On the first day of IMPAC4 in La Serena, Chile’s Ministers for the Environment, Marcelo Mena, and Minister of Foreign Affairs, Heraldo Muñoz, announced the results of a referendum held Sunday, 3rd September 2017 on Easter Island for the creation of a marine protected area. The vote, which had the largest turnout for a consultation ever held on the island, resulted in 73% approval for the creation of an MPA that would protect the island’s exclusive economic zone from industrial commercial fishing, mining and other extractive activities while grandfathering in Rapa Nui artisanal fishing.
The Pew Bertarelli Ocean Legacy Project issued the following statement in response to the vote.

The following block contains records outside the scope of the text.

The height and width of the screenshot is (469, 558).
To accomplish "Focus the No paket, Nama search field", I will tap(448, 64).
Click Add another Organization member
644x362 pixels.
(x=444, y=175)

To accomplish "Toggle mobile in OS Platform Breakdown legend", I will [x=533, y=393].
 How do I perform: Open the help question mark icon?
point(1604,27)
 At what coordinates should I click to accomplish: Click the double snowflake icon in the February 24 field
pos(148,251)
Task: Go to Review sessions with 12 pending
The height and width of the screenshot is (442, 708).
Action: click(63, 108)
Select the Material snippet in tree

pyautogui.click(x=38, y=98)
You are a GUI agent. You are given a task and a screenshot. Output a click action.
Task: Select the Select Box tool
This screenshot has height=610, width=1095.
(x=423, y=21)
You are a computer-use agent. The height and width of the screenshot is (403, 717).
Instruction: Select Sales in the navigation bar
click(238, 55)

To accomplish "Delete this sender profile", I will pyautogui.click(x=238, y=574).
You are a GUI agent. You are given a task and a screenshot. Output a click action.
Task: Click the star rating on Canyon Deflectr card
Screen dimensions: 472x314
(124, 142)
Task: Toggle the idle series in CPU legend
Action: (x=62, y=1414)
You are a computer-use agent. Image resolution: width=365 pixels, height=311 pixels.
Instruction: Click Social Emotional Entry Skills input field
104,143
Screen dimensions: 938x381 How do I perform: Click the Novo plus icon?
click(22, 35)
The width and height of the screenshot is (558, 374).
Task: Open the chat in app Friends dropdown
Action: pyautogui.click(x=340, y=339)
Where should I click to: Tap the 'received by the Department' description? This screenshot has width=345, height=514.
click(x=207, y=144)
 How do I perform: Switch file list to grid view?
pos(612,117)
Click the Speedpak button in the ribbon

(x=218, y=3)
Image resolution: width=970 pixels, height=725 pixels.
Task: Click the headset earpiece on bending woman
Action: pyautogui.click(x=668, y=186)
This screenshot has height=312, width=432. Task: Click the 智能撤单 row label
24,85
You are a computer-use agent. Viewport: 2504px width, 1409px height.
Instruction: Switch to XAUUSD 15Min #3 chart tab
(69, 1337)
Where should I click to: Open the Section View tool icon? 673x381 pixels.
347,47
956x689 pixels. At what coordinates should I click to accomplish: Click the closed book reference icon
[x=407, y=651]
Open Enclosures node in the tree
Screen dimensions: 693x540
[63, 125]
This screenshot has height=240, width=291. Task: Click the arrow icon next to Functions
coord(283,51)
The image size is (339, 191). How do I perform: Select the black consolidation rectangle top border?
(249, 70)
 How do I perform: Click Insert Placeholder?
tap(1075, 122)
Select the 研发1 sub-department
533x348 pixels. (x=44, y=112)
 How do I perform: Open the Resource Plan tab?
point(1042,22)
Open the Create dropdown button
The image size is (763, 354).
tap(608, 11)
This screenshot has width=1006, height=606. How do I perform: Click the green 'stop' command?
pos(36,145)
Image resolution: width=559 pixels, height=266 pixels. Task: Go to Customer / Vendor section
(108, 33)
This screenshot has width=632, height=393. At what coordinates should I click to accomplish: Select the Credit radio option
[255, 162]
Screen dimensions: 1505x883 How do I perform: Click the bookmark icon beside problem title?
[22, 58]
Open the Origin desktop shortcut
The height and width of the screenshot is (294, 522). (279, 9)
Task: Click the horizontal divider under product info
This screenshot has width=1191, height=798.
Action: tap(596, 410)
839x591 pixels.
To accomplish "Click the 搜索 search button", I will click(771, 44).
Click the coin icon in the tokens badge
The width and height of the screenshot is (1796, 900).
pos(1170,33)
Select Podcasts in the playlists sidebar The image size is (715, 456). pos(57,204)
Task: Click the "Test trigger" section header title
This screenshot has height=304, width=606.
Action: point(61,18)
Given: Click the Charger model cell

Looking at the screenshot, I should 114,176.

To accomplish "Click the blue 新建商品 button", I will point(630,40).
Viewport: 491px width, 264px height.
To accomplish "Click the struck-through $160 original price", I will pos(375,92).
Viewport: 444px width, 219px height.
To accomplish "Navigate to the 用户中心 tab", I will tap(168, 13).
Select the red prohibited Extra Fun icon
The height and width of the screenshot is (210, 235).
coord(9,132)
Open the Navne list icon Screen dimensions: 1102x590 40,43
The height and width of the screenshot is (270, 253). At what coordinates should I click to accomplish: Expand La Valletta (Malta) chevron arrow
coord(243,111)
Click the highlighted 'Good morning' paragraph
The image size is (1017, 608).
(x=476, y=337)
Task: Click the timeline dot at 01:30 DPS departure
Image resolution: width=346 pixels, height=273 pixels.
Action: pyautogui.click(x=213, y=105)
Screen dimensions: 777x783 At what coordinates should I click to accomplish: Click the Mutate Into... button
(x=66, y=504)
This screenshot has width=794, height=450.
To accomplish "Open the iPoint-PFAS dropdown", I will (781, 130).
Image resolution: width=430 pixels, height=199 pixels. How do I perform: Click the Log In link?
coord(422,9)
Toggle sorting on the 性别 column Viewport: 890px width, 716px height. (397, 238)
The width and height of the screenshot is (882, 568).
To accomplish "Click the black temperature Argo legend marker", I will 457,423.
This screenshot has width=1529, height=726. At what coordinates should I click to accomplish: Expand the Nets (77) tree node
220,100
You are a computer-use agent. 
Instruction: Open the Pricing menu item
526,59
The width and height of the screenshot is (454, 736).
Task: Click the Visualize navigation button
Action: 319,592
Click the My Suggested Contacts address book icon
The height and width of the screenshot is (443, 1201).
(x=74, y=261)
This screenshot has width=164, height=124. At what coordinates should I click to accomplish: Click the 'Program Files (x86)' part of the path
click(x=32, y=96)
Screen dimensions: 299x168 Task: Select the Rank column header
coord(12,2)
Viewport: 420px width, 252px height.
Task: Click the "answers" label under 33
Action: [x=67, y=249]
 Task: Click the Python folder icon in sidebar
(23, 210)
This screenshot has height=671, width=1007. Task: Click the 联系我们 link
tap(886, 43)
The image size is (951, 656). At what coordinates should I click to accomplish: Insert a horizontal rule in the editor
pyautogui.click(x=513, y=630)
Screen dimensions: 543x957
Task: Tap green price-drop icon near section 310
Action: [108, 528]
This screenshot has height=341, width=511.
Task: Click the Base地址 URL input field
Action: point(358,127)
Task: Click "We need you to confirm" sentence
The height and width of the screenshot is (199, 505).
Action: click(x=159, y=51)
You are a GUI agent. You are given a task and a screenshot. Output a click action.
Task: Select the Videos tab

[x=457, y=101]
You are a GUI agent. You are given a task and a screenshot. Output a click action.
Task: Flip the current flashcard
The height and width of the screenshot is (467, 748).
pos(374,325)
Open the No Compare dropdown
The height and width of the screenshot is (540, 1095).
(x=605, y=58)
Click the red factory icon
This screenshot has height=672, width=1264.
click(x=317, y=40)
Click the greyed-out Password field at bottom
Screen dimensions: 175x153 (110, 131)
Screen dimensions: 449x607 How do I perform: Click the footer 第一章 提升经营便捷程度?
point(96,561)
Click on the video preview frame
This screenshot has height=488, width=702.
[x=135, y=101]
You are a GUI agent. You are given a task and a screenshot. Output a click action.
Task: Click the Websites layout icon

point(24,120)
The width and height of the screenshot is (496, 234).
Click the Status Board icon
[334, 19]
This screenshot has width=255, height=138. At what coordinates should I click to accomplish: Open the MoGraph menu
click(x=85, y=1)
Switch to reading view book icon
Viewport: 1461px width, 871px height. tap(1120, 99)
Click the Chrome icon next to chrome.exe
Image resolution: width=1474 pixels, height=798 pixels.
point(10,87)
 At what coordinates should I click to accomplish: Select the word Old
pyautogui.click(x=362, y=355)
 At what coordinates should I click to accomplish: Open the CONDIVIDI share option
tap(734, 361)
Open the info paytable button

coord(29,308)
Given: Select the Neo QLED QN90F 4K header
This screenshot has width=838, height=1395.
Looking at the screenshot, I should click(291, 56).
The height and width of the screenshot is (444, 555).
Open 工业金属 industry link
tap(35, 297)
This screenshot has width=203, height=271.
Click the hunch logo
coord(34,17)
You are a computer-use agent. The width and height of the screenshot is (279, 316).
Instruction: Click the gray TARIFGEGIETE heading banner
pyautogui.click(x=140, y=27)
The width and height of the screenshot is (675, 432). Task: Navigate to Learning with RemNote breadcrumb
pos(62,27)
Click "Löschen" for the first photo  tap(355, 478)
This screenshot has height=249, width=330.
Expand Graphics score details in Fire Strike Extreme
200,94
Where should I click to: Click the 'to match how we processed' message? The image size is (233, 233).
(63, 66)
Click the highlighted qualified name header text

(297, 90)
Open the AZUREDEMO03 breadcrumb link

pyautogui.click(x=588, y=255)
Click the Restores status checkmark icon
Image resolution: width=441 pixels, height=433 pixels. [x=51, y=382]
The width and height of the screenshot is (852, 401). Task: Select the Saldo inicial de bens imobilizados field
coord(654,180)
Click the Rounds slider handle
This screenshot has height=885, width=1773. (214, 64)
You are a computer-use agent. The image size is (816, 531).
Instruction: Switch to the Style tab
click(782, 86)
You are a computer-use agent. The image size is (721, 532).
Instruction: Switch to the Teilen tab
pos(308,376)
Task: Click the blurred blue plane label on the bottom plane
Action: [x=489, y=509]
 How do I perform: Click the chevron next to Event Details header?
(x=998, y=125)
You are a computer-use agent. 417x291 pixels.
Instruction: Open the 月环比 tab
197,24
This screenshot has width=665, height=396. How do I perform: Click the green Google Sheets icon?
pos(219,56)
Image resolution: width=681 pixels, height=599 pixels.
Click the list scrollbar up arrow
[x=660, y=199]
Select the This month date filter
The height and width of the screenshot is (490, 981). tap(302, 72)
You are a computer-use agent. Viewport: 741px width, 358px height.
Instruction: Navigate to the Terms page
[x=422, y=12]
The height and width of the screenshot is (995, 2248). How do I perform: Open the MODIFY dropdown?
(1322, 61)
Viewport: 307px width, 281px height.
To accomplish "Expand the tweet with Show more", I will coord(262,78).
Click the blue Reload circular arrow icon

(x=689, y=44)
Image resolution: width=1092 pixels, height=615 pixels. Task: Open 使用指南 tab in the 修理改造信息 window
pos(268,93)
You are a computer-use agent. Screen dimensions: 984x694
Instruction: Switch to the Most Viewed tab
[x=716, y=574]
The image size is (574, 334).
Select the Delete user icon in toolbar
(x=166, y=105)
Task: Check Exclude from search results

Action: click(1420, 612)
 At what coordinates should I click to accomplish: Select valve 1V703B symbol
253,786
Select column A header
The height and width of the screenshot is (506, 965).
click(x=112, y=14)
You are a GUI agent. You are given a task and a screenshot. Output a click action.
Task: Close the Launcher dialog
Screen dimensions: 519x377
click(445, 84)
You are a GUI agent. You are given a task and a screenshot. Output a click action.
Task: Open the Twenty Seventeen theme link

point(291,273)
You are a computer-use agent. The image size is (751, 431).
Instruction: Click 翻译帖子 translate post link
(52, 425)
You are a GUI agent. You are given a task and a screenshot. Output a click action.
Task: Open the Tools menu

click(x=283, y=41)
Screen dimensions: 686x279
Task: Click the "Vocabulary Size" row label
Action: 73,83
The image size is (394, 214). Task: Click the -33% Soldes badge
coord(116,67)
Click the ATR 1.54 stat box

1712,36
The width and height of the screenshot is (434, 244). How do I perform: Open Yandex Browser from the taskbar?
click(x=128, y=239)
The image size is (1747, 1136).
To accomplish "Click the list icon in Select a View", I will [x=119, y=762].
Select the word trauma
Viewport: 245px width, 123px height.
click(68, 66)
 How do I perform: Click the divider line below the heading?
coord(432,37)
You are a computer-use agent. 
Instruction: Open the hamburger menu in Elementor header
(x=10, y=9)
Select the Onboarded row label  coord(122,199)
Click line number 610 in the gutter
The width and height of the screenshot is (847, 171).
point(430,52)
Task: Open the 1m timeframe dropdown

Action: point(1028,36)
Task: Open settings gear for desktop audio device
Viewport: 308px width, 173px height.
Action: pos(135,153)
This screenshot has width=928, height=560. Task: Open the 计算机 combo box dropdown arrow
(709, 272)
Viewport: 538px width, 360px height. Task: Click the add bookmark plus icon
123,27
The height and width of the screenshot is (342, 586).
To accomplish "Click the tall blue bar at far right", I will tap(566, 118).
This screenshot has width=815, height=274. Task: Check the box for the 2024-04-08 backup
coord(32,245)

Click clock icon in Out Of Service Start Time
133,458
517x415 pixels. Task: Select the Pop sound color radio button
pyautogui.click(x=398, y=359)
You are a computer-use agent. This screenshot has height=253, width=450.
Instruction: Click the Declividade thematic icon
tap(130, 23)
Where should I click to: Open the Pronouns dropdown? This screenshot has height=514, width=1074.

Dona Bertarelli, co-chair of the Bertarelli Foundation said:
“I am delighted that the referendum has given such strong endorsement for the creation of an MPA around Easter Island. This demonstrates the value of working with local communities to achieve the best outcome to protect both their livelihoods and the oceans for generations to come.”
Matt Rand, director of the Pew Bertarelli Ocean Legacy Project said:
“This is a historic moment for the conservation of the world’s ocean, and the protection of the Rapa Nui environment and culture. We are thrilled that, after working with the community for over five years, the Rapa Nui have voted in support of a marine protected area. We are hopeful that President Bachelet will codify the Rapa Nui proposal.
There has been an extensive vetting process with the Rapa Nui and the final decision by the community is to support a marine protected area. This is the important step to hopefully realize the community’s vision to protect their ocean and culture. We have been privileged to have worked so closely with the Rapa Nui on this endeavor over the last five years. The power of this partnership between committed indigenous local people and our outside expertise has been remarkable.
The Rapa Nui have chosen conservation of the environment, their culture and their traditions over commercial exploitation. This should be commended. It’s not often that communities choose conservation over exploitation. Hopefully this sets the course for the rest of our world.”